WHAT TO WORK ON: The records below are to be repeated exactly, and their pictures left out.

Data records
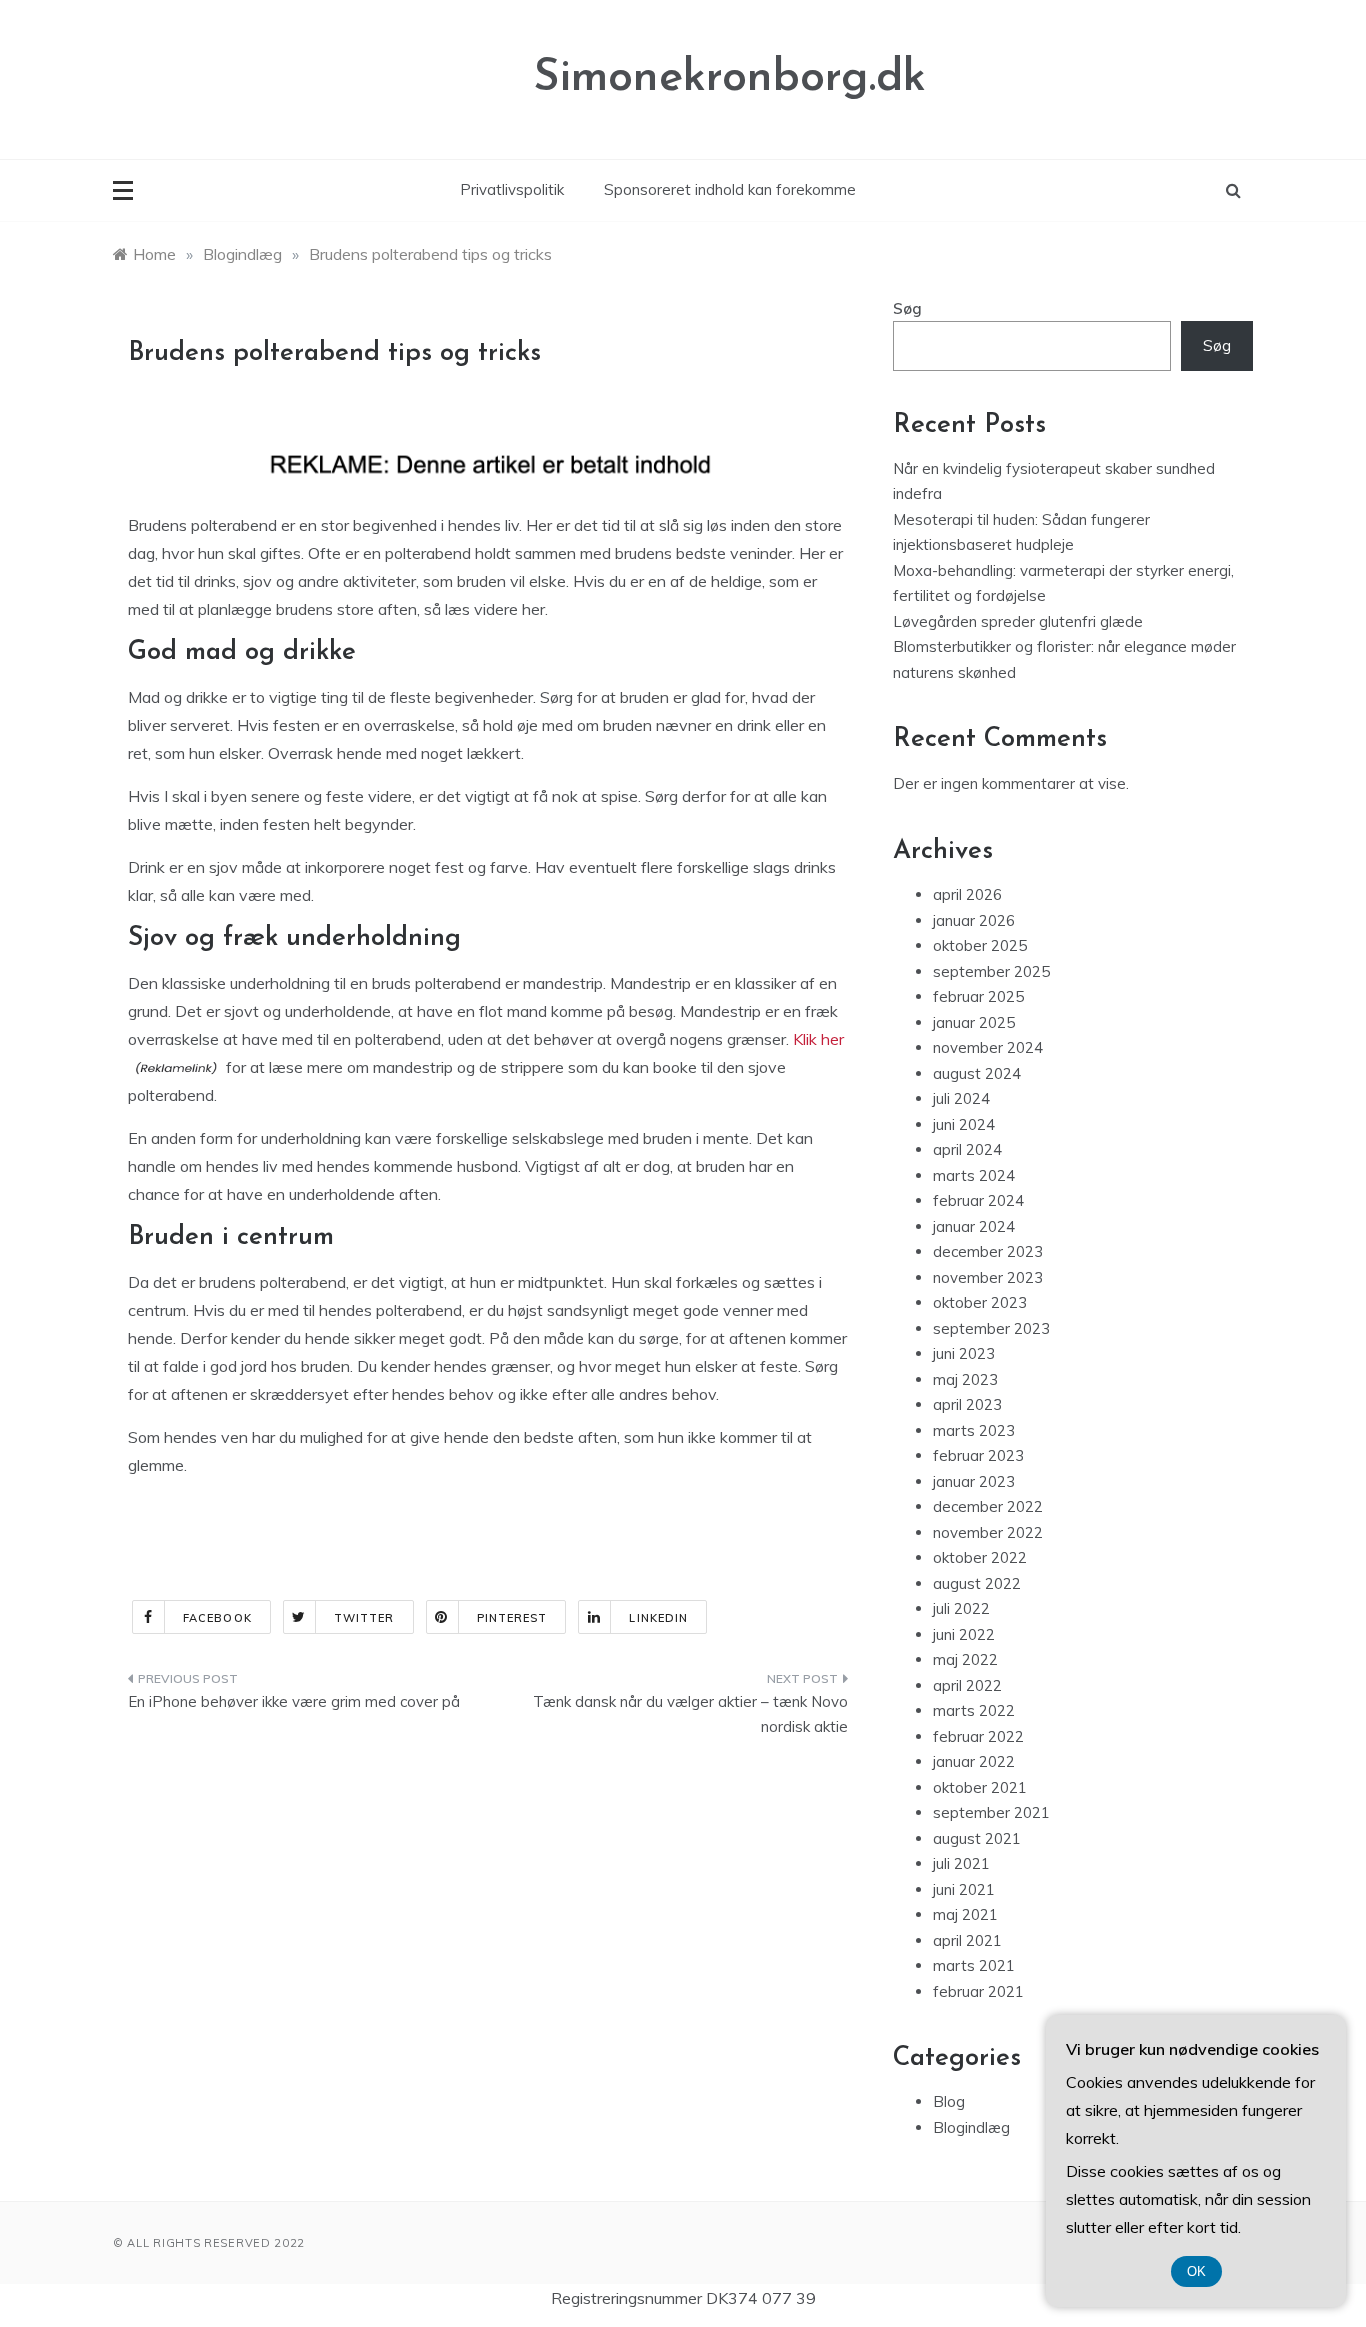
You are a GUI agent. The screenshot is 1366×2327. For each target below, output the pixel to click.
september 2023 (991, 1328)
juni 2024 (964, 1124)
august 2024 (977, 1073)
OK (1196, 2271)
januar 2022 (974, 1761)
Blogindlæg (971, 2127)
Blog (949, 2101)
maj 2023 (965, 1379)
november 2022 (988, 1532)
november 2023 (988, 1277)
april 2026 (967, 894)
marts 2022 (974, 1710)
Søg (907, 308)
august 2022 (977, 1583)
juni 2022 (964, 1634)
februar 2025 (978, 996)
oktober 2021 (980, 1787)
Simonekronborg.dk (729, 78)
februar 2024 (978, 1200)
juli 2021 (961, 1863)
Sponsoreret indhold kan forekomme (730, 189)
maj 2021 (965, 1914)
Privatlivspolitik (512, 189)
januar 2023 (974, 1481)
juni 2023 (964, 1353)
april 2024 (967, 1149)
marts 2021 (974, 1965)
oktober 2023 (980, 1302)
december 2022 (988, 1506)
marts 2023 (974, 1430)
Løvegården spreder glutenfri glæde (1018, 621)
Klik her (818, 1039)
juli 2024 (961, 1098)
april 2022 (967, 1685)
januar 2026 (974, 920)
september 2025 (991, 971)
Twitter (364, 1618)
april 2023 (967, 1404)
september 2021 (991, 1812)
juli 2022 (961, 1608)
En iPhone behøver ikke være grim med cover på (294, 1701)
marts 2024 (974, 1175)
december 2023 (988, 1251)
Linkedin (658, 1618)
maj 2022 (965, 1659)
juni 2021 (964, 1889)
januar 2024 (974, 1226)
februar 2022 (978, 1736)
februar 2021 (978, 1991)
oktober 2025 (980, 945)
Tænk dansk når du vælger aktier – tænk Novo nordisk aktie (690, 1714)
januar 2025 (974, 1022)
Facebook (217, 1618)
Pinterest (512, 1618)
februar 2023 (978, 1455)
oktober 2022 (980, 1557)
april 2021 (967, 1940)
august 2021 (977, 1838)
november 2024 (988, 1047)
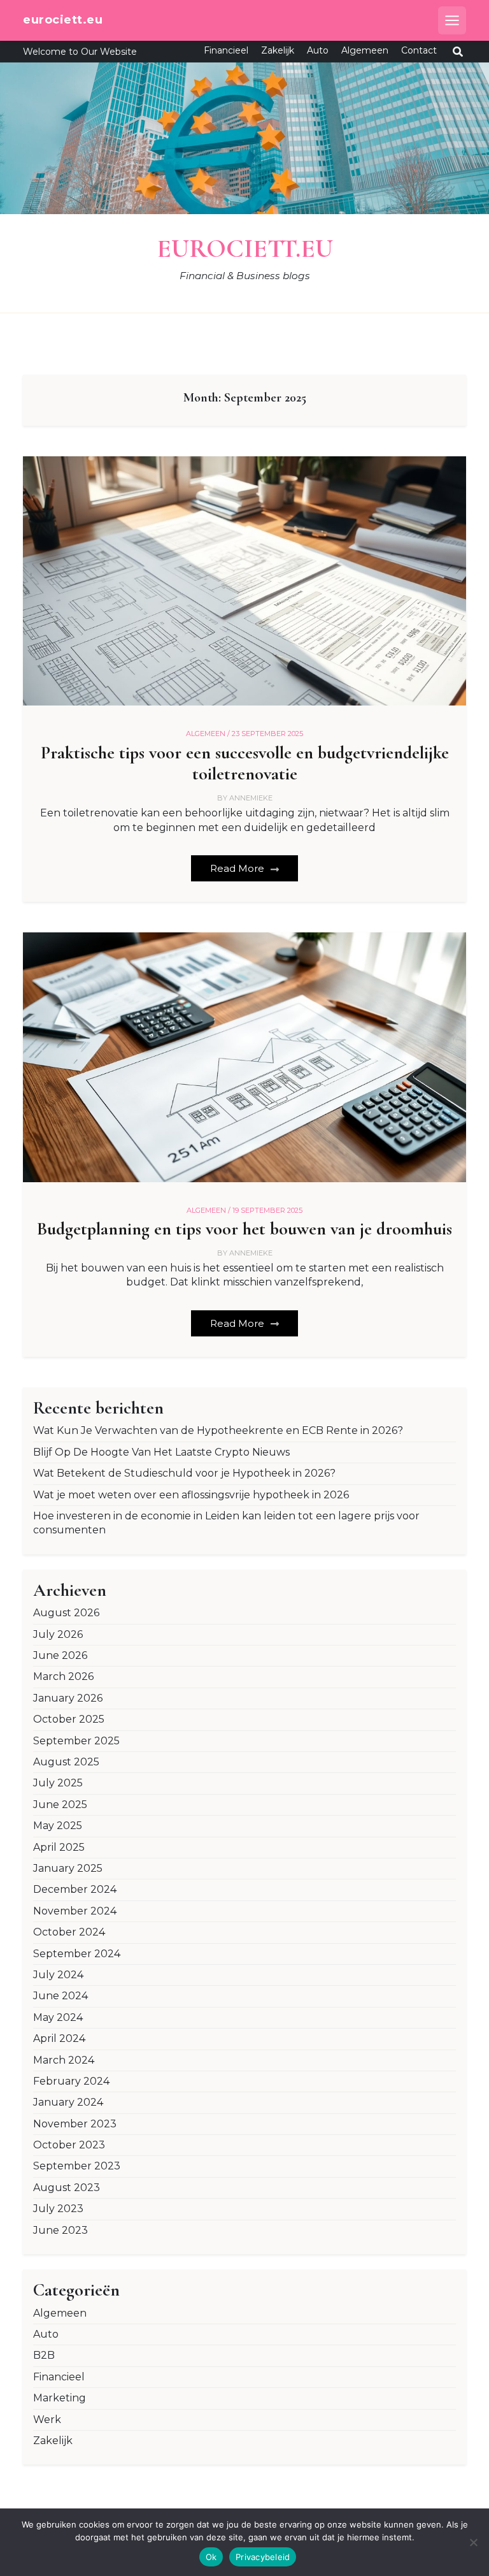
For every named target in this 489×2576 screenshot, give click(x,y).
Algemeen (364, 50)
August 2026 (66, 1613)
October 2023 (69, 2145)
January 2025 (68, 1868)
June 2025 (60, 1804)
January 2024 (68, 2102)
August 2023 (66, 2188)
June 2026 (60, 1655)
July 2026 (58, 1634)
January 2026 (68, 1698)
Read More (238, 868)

WRITTEN SOLUTION:
You are a GUI agent. The screenshot is 1366×2327. For each target below, output the pixel to click.
september 2023 (991, 1328)
juni 2024 (964, 1124)
august 2024 (977, 1073)
OK (1196, 2271)
januar 2022 (974, 1761)
Blogindlæg (971, 2127)
Blog (949, 2101)
maj 2023 (965, 1379)
november 2022 (988, 1532)
november 2023 (988, 1277)
april 2026 (967, 894)
marts 2022 (974, 1710)
Søg (907, 308)
august 2022 (977, 1583)
juni 2022 (964, 1634)
februar 2025 (978, 996)
oktober 2021 (980, 1787)
Simonekronborg.dk (729, 78)
februar 2024 (978, 1200)
juli 2021 (961, 1863)
Sponsoreret indhold kan forekomme (730, 189)
maj 2021 (965, 1914)
Privatlivspolitik (512, 189)
januar 2023 (974, 1481)
juni 2023 (964, 1353)
april 2024 (967, 1149)
marts 2021 (974, 1965)
oktober 2023 (980, 1302)
december 2022 (988, 1506)
marts 2023 (974, 1430)
Løvegården spreder glutenfri glæde (1018, 621)
Klik her (818, 1039)
juli 2024 (961, 1098)
april 2022 (967, 1685)
januar 2026 (974, 920)
september 2025 (991, 971)
Twitter (364, 1618)
april 2023 (967, 1404)
september 2021 (991, 1812)
juli 2022 (961, 1608)
En iPhone behøver ikke være grim med cover på (294, 1701)
marts 2024 (974, 1175)
december 2023 (988, 1251)
Linkedin (658, 1618)
maj 2022 (965, 1659)
juni 2021 (964, 1889)
januar 2024 (974, 1226)
februar 2022 (978, 1736)
februar 2021 (978, 1991)
oktober 2025 (980, 945)
Tænk dansk når du vælger aktier – tænk Novo nordisk aktie (690, 1714)
januar 2025 (974, 1022)
Facebook (217, 1618)
Pinterest (512, 1618)
februar 2023 (978, 1455)
oktober 2022 (980, 1557)
april 2021 (967, 1940)
august 2021 (977, 1838)
november 2024 (988, 1047)
For every named target in this 489×2576 screenshot, give click(x,y).
Algemeen (364, 50)
August 2026 (66, 1613)
October 2023 (69, 2145)
January 2025 (68, 1868)
June 2025 (60, 1804)
January 2024 (68, 2102)
August 2023 (66, 2188)
June 2026 (60, 1655)
July 2026 (58, 1634)
January 2026 (68, 1698)
Read More (238, 868)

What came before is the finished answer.